▸ **What you have to do**: Please repeat exactly the lines below from the one containing "Browse the Directory (350, 619)" down to the one containing "Subway reading (52, 1110)", both included, and nothing else.

▸ **Extracted information**:

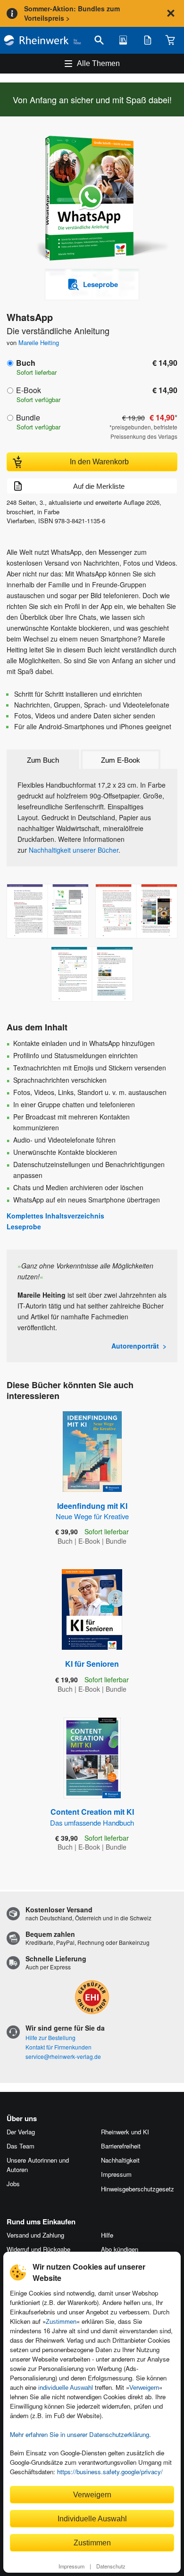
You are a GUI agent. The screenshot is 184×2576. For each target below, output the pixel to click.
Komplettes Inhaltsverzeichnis (55, 1215)
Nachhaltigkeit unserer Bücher (73, 850)
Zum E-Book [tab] (120, 760)
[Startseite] (42, 40)
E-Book (28, 390)
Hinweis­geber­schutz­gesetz (137, 2188)
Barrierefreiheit (121, 2145)
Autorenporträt (135, 1345)
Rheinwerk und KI (125, 2131)
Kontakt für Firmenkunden (58, 2047)
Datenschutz (110, 2566)
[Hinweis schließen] (170, 13)
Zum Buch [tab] (43, 760)
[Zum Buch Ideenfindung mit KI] (92, 1451)
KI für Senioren (92, 1663)
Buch (25, 362)
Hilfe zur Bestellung (50, 2037)
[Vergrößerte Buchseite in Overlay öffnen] (48, 911)
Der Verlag (21, 2131)
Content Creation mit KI (92, 1816)
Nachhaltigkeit (120, 2160)
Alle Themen (98, 63)
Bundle (28, 417)
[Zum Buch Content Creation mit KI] (92, 1758)
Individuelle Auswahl (92, 2518)
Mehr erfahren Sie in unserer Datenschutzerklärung (79, 2434)
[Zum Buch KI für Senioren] (92, 1609)
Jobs (13, 2183)
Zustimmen (61, 2321)
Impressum (71, 2566)
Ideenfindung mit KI (92, 1510)
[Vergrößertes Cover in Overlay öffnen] (94, 199)
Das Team (20, 2145)
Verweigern (144, 2387)
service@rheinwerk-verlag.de (63, 2056)
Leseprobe (24, 1226)
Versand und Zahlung (35, 2234)
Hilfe (107, 2234)
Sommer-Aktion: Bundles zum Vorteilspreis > (72, 13)
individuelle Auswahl (65, 2387)
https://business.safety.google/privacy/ (110, 2471)
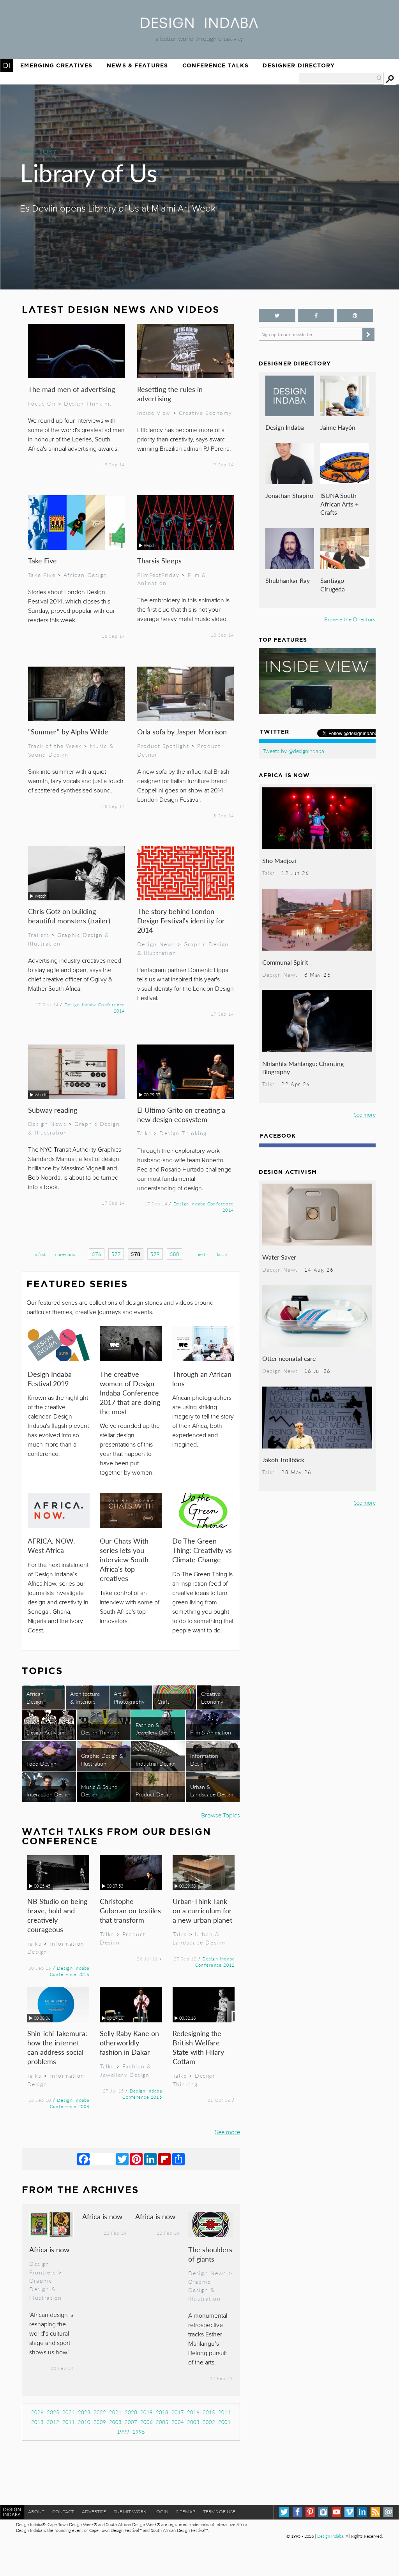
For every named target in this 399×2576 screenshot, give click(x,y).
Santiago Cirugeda (332, 584)
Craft (163, 1701)
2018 (162, 2412)
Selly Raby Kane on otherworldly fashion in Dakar (129, 2042)
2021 (115, 2412)
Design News (156, 944)
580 (174, 1254)
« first (40, 1254)
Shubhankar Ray (287, 580)
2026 (37, 2412)
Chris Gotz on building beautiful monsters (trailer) (69, 915)
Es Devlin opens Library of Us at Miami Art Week (117, 208)
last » (222, 1254)
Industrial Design (156, 1763)
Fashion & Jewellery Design (155, 1728)
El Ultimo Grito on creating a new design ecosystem (181, 1114)
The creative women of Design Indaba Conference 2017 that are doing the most (130, 1392)
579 (155, 1254)
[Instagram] (323, 2512)
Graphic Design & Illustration (102, 1759)
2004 (177, 2422)
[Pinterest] (136, 2158)
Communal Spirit (285, 962)
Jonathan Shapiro (289, 495)
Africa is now (49, 2249)
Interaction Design (48, 1794)
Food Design (41, 1763)
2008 (115, 2422)
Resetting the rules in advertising (170, 393)
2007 (131, 2422)
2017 (177, 2412)
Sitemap (185, 2511)
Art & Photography (129, 1697)
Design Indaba (284, 427)
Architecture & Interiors (85, 1697)
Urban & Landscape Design (211, 1790)
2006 (146, 2422)
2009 (100, 2422)
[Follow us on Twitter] (277, 315)
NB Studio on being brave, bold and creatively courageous (57, 1915)
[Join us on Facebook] (316, 315)
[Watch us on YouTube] (336, 2512)
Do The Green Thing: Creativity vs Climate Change (202, 1550)
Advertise (94, 2511)
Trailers (38, 935)
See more (227, 2131)
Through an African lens (201, 1378)
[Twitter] (122, 2158)
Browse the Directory (350, 619)
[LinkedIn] (150, 2158)
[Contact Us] (388, 2512)
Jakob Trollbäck (283, 1459)
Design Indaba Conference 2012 (215, 1961)
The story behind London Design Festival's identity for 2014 (181, 920)
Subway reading (52, 1110)
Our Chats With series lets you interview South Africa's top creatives (124, 1559)
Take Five (42, 560)
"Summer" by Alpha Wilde (68, 731)
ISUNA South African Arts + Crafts (339, 504)
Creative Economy (205, 412)
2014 (224, 2412)
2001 (224, 2422)
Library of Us (88, 172)
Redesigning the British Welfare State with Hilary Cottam (198, 2047)
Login (161, 2511)
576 (96, 1254)
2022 (100, 2412)
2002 (209, 2422)
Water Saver (279, 1257)
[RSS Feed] (375, 2512)
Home (6, 65)
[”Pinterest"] (355, 315)
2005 (162, 2422)
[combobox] (340, 78)
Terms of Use (219, 2511)
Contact (63, 2511)
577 (116, 1254)
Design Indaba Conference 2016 (69, 1971)
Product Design (154, 1794)
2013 (37, 2422)
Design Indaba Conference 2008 (69, 2103)
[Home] (199, 25)
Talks (144, 1133)
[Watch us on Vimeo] (349, 2512)
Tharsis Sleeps (159, 560)
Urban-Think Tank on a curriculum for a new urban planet (202, 1910)
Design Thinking (87, 403)
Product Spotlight (163, 746)
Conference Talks (215, 65)
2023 (84, 2412)
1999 (123, 2431)
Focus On (42, 403)
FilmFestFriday (158, 575)
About (36, 2511)
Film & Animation (210, 1732)
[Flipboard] (164, 2158)
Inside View (154, 412)
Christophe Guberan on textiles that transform (130, 1910)
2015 (209, 2412)
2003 (193, 2422)
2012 (53, 2422)
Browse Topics (220, 1814)
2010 (84, 2422)
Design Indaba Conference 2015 (142, 2093)
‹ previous (65, 1254)
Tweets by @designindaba (293, 751)
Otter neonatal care (289, 1358)
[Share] (178, 2158)
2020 (131, 2412)
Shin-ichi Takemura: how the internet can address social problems (57, 2047)
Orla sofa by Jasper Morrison (182, 731)
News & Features (137, 65)
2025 (53, 2412)
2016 (193, 2412)
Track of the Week (55, 746)
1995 (138, 2431)
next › (202, 1254)
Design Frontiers (42, 2268)
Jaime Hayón (337, 427)
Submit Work (130, 2511)
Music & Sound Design (99, 1790)
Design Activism (45, 1732)
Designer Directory (299, 65)
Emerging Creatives (56, 65)
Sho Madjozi (279, 860)
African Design (85, 575)
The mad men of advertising (71, 389)
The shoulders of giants (210, 2254)
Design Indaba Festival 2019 (50, 1378)
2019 (146, 2412)
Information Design (204, 1759)
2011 (68, 2422)
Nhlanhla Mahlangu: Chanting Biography (303, 1067)
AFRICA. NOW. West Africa (51, 1545)
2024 (68, 2412)
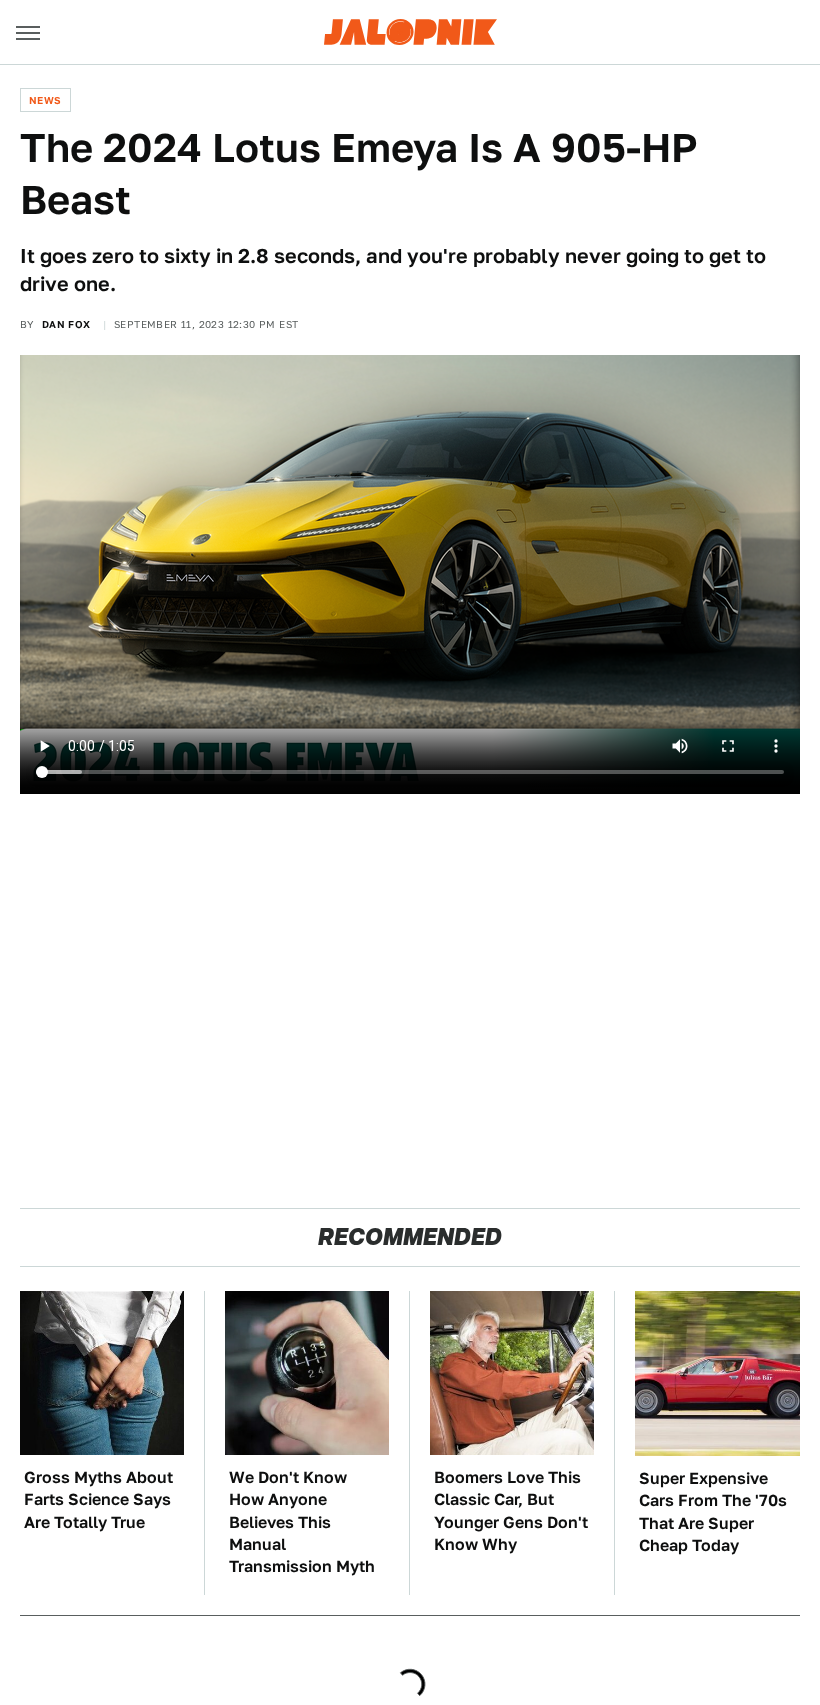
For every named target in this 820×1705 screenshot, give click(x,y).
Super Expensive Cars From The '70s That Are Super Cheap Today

▸ **Expected answer**:
Browse the Directory (350, 619)
[LinkedIn] (150, 2158)
[Contact Us] (388, 2512)
Jakob Trollbäck (283, 1459)
Design Indaba Conference 2012 (215, 1961)
The story behind London Design Festival's identity for 2014 (181, 920)
Subway reading (52, 1110)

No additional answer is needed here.